The marker is located at .

==Wreck==

===Discovery===
On July 23, 2020 wreck hunters Jerry Eliason of Cloquet, Minnesota and Ken Merryman of Fridley, Minnesota were searching for Pere Marquette 18 using a side-scan sonar and an archived account from the United States Life-Saving Service; they eventually located an anomaly in the middle of Lake Michigan, roughly 10 hours into their search. Eliason and Merryman were initially confused about the nature of the target, believing it to be a school of fish. The following day, Eliason and Merryman went back to the anomaly and dropped a camera attached to a 1000 ft cable down to it, discovering the bow of a ship rising off the lake bottom; they confirmed the wreck was Pere Marquette 18 based on a comparison of the davits of the wreck and the davits of Pere Marquette 18 in historical photographs.

Due to bad weather, it took Eliason and Merryman three weeks to return to the wreck, in order to capture footage of it.

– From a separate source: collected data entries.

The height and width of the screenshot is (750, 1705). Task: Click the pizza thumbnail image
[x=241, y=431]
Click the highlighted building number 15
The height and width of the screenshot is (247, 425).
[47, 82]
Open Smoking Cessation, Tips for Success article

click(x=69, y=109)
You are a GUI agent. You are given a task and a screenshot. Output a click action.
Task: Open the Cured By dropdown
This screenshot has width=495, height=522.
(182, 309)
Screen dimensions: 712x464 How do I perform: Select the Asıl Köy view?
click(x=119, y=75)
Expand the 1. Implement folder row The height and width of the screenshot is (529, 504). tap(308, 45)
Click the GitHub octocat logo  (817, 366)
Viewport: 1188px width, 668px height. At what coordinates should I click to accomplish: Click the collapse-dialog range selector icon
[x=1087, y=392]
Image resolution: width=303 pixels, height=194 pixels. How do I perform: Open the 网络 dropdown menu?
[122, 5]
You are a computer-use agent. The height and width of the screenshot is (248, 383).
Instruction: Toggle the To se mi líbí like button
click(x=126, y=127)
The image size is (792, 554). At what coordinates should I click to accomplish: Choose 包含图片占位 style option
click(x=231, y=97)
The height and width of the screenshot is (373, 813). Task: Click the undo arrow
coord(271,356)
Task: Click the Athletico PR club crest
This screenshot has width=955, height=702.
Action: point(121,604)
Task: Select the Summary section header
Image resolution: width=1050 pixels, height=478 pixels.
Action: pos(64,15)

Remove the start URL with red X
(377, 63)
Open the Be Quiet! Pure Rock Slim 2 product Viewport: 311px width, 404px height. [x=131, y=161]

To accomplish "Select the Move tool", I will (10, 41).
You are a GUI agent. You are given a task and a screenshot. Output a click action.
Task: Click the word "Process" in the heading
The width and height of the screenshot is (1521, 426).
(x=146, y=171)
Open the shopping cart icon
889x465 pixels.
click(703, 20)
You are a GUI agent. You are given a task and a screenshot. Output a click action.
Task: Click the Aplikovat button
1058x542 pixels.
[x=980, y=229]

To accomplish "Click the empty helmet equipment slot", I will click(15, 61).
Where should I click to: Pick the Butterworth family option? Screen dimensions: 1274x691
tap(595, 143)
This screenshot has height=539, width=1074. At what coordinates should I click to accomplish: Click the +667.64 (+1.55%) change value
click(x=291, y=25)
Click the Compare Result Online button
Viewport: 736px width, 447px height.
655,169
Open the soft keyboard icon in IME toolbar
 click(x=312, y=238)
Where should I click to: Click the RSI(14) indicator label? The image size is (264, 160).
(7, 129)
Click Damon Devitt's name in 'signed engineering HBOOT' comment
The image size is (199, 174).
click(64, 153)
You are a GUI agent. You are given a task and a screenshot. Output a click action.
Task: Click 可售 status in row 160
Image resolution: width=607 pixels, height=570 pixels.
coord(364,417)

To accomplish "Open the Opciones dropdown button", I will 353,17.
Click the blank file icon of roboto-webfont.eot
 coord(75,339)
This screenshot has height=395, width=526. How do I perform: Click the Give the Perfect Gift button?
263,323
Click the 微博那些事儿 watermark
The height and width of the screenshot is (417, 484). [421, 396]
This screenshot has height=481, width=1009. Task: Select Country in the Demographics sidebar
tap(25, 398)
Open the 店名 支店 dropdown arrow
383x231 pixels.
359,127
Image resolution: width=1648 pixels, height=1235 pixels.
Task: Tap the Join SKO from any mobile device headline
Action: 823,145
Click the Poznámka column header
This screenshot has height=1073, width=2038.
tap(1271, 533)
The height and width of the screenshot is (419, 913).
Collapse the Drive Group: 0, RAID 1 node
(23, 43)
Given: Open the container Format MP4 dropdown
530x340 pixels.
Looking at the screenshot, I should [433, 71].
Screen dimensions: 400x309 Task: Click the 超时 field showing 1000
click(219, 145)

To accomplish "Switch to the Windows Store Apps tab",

The discovery of Pere Marquette 18 was made public in September 2020.

===Today===
The wreck of Pere Marquette 18 rests in about 500 ft of water about 25 mi off Sheboygan, Wisconsin. Her stern is completely buried in mud, with her bow rising 70 (21 m) to 100 ft off the lake bottom at a 30° to 40° angle. Her decks have collapsed, and her pilothouse, which broke off and spun around when she sank, lies on her stern. One of her rail cars is also visible. A field of debris surrounds her wreck. Her wreck is completely covered in invasive zebra mussels. As her stern is completely buried in mud, it is unlikely that the cause of her sinking will ever be known.

Until her discovery, Pere Marquette 18 was the largest undiscovered shipwreck on Lake Michigan. (Note: As Pere Marquette 18 has been located, the steel hulled freighter W.H. Gilcher which sank with the loss of all hands on October 28, 1892 is now the largest unidentified shipwreck on Lake Michigan.)